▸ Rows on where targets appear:
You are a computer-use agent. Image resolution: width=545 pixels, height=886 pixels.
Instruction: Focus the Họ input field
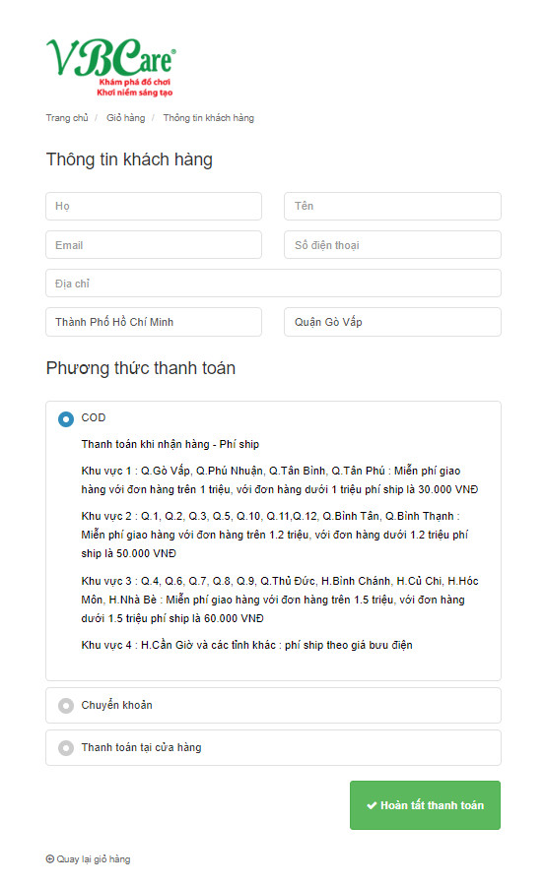coord(154,207)
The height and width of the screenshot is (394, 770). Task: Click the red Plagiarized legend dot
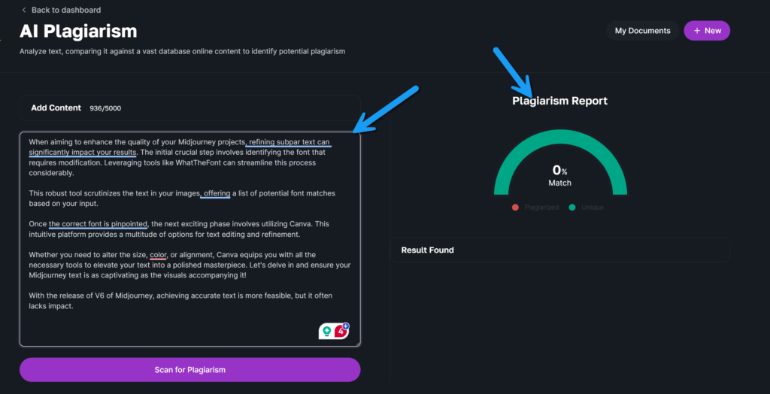click(515, 208)
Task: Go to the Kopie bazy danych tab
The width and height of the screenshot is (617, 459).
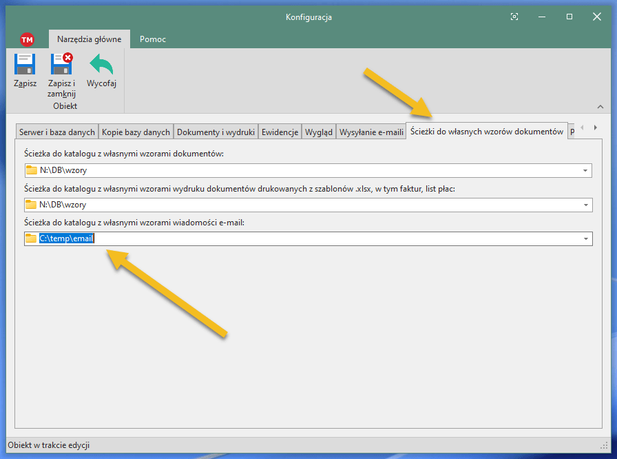Action: 136,132
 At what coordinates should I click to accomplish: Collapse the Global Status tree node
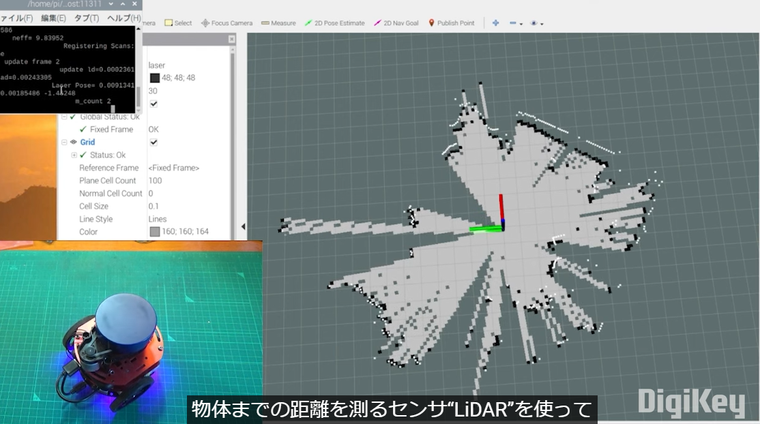[x=64, y=117]
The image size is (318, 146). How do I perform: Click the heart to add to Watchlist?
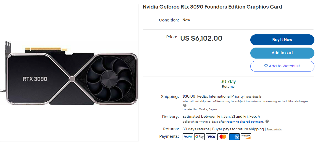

▸ PROBLEM STATEMENT:
Write out all of these records again, requests included, but multiply every coordinate in the answers by 0.4 and round to whole numbers, with halves going up. Leave out the pictures.

▸ EXERCISE SOLUTION:
You are a computer-use agent. Image resolution: width=545 pixels, height=886 pixels.
Instruction: Focus the Họ input field
coord(62,83)
The height and width of the screenshot is (394, 770). Task: Click the red Plagiarized legend dot
click(206, 83)
Task: Go to the Kopie bazy danych tab
The width and height of the screenshot is (617, 459).
Action: 54,53
 At what coordinates should I click to accomplish: Collapse the Global Status tree node
[x=26, y=47]
The image size is (318, 146). How do I perform: Click the heart to add to Watchlist?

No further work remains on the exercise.